Body Weight and Lifestyle Factors
Being significantly underweight or overweight increases miscarriage risk. A large meta-analysis found that both underweight women and those with a BMI over 25 had about 20 percent higher odds of recurrent pregnancy loss. For women who had already experienced repeated miscarriages, having a BMI over 30 raised the odds of another loss by 77 percent.
The evidence on caffeine and alcohol is less definitive than often reported. Current guidelines generally recommend limiting caffeine to around 200 milligrams per day (roughly one 12-ounce cup of coffee), though researchers have noted that larger, better-designed studies are still needed to fully clarify the relationship between caffeine, alcohol, and recurrent loss. What is clear is that heavy alcohol use and smoking both increase risk.
Subchorionic Hematoma
A subchorionic hematoma is a collection of blood between the placenta and the uterine wall. It’s a common finding on early ultrasounds and often causes vaginal bleeding that can be alarming. However, recent research in a large singleton pregnancy study found that the size of the hematoma was not directly linked to pregnancy loss before 20 weeks. Small hematomas were actually more likely to cause noticeable bleeding than larger ones, even though larger ones (those covering more than 25 percent of the gestational sac) did carry a fivefold increased risk of placental abruption later in pregnancy.

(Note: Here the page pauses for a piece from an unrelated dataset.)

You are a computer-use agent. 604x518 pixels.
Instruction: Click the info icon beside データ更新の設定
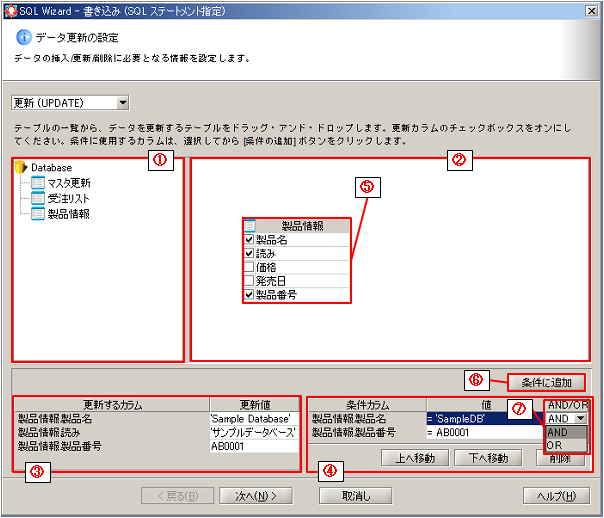(24, 37)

If you’ve been told you have a subchorionic hematoma, it doesn’t necessarily mean the pregnancy is in danger. Most resolve on their own without affecting the outcome.
How Risk Changes by 11 Weeks
By 11 weeks, the overall risk of miscarriage has already dropped significantly compared to earlier in the first trimester. Research on women with a history of recurrent miscarriage showed that seeing a heartbeat at 8 weeks gave a 98 percent chance of the pregnancy continuing, and by 10 weeks that rose to 99.4 percent. For women without a history of previous losses, the numbers are likely even more favorable.
This means that while miscarriage at 11 weeks does happen, it is uncommon once a heartbeat has been confirmed. When it does occur this late in the first trimester, it is more likely to be a “missed miscarriage,” where the embryo has stopped developing but the body hasn’t yet recognized the loss. This is typically discovered at a routine ultrasound rather than through sudden symptoms.
What Happens After a Loss at 11 Weeks
When a miscarriage is confirmed at 11 weeks by ultrasound, there are three options: waiting for the body to pass the tissue naturally, using medication to help the process along, or having a minor procedure called uterine aspiration.
Medication management typically involves taking one pill in a clinic followed by a second medication at home 24 to 72 hours later, which causes cramping and bleeding as the uterus empties. When both medications are used together, about 84 percent of women complete the process within four days without needing any procedure. Using only one of the two medications drops that success rate, with up to 30 percent of women needing an additional dose or a procedure afterward.
Uterine aspiration is a brief outpatient procedure that is highly effective and carries low complication rates. Medical and surgical approaches have similar overall effectiveness. The choice often comes down to personal preference: some people prefer the privacy of managing at home, while others want the certainty and speed of a procedure. Both are safe, and neither affects the ability to become pregnant again.